Bluetooth classic versus BLE

Classic Bluetooth operates in the 2.4 GHz band using frequency-hopping spread spectrum across 79 channels. It supports profiles for audio, file transfer, serial communication, and human interface devices. The security model depends on pairing: devices exchange a link key during the pairing process, and subsequent connections authenticate using a challenge-response protocol derived from that key.

BLE operates on 40 channels with a similar frequency-hopping mechanism but uses a completely different protocol stack. It is designed for low-power intermittent communication and introduces its own pairing and bonding model. BLE advertising packets are broadcast without authentication, making device discovery trivial. The advertising data frequently includes device name, service UUIDs, and manufacturer-specific data that identifies the device type.

KNOB and BIAS

The Key Negotiation of Bluetooth (KNOB) attack, disclosed in 2019, exploits a weakness in the entropy negotiation during Bluetooth classic pairing. An attacker positioned within radio range of both devices during pairing can manipulate the LMP negotiation to reduce the session key entropy to as little as one byte, making brute-force decryption of the session feasible in real time.

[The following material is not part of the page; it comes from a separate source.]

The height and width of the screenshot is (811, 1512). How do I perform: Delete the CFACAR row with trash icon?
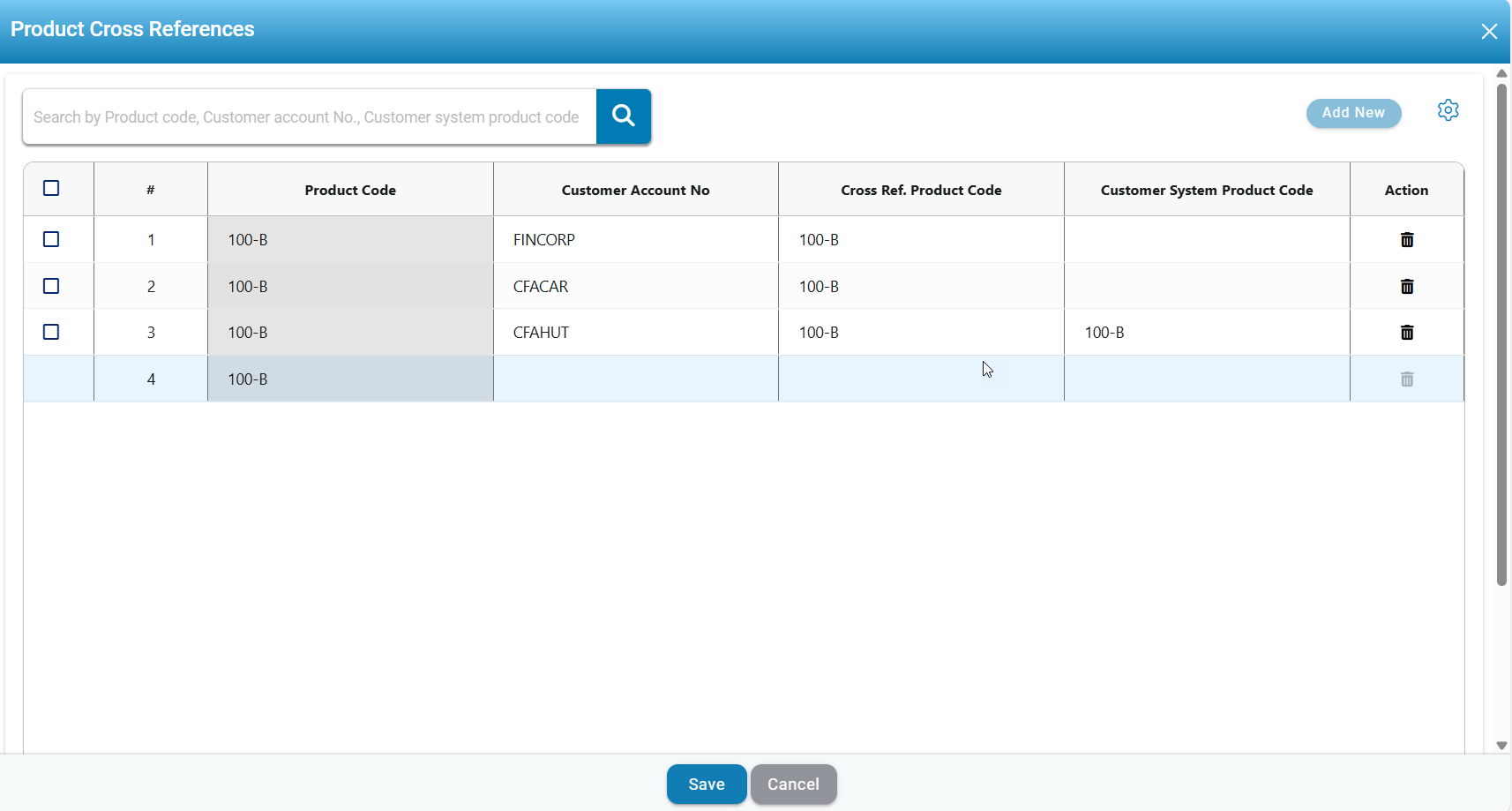point(1407,287)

The Bluetooth Impersonation Attacks (BIAS) research demonstrated that the authentication procedure in Bluetooth classic could be manipulated to impersonate a previously paired device without knowing the long-term key, by exploiting the asymmetry between legacy and secure authentication modes. Devices that had been paired at some point in the past remained vulnerable to impersonation by an attacker who had recovered the device’s Bluetooth address.

BLE proximity and relay attacks

BLE proximity systems, used for physical access control, vehicle keyless entry, and smartphone-based authentication, make an implicit assumption that the BLE signal originates from a device physically close to the reader. Relay attacks defeat this assumption by capturing the BLE advertisement from a device at a distance and retransmitting it next to the reader, making the device appear present without the user being aware.

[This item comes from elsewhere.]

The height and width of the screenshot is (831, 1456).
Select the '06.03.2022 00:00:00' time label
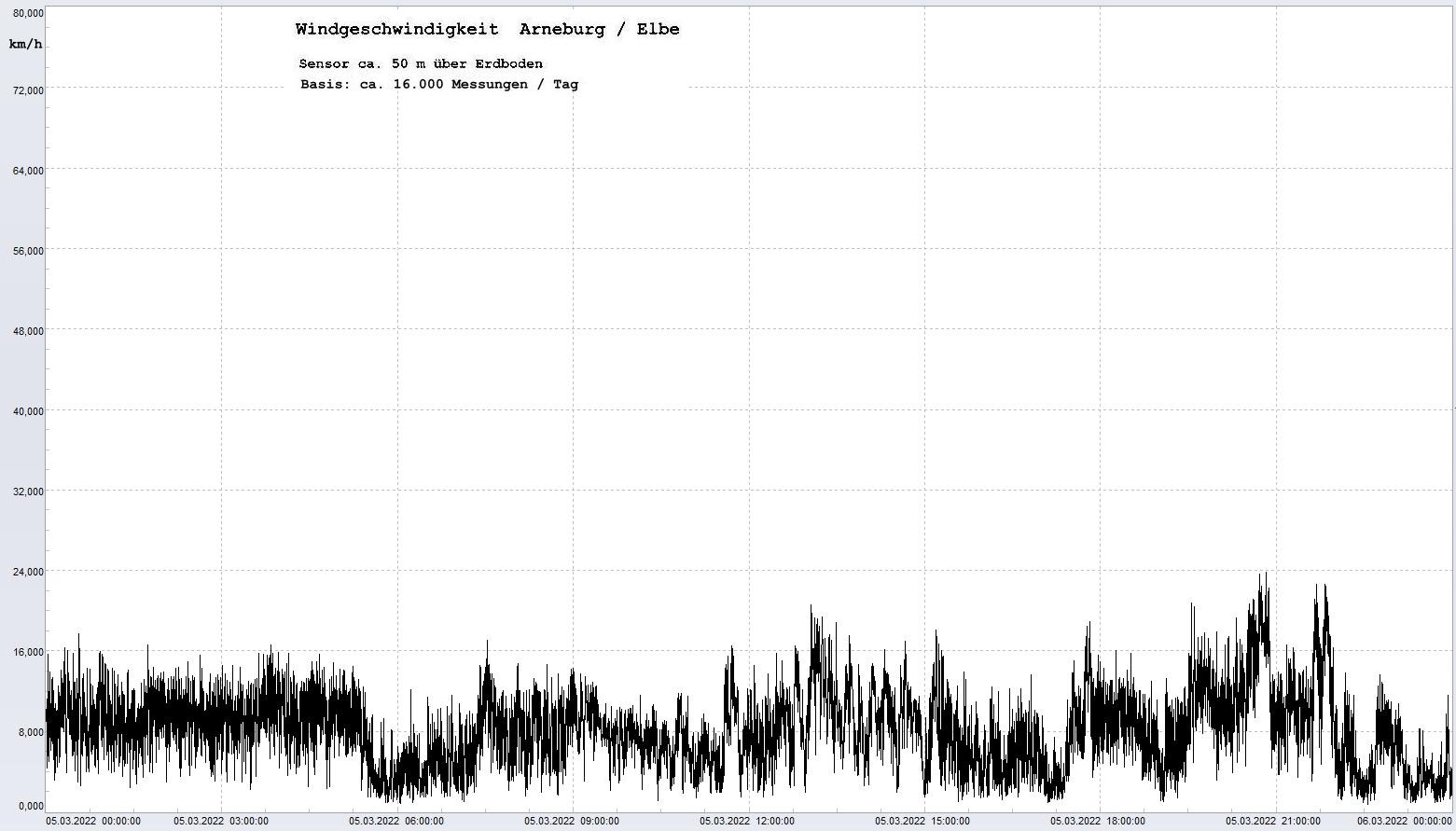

This attack requires two radio nodes: one near the legitimate device and one near the reader, connected by any high-speed channel. The total relay latency must fall within the proximity measurement threshold of the target system. Many commercial proximity systems do not implement distance bounding protocols and are therefore vulnerable to relay regardless of signal strength.

Scanning and enumeration

btlejuice and bettercap provide BLE interception and mitm capabilities. Passive scanning with hcitool lescan or bluetoothctl enumerates advertising devices without any interaction. gatttool reads GATT attribute values from BLE devices that do not require authenticated connections, which covers a substantial proportion of IoT devices in practice.

# Scan for BLE advertising devices
hcitool lescan

# Read GATT attributes from a device
gatttool -b <device-MAC> --interactive
> connect
> primary
> char-read-hnd 0x0001

The practical value of BLE reconnaissance during an engagement depends on what the target deploys. A building with BLE-based access control, medical facility with connected monitoring equipment, or industrial site with BLE sensor networks each presents different attack paths from the same radio proximity.